§ **ENTRIES SUPPLIED**:

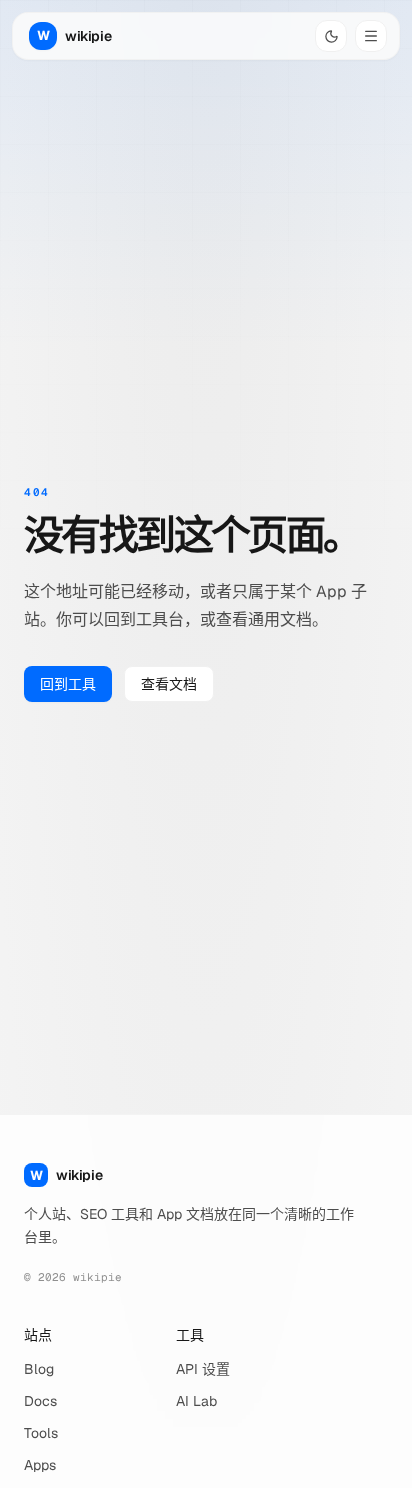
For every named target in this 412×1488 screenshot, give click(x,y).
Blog (39, 1369)
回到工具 (68, 684)
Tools (41, 1433)
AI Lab (196, 1401)
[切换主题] (331, 36)
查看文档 (169, 684)
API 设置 (203, 1369)
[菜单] (371, 36)
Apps (40, 1465)
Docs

§ **INSTRUCTIONS TO FOLLOW**:
Look above for the line containing "Blog (39, 1369)". From there to the final line of the entries, repeat every line exactly.

§ **EXPECTED ANSWER**:
Blog (39, 1369)
回到工具 (68, 684)
Tools (41, 1433)
AI Lab (196, 1401)
[切换主题] (331, 36)
查看文档 (169, 684)
API 设置 (203, 1369)
[菜单] (371, 36)
Apps (40, 1465)
Docs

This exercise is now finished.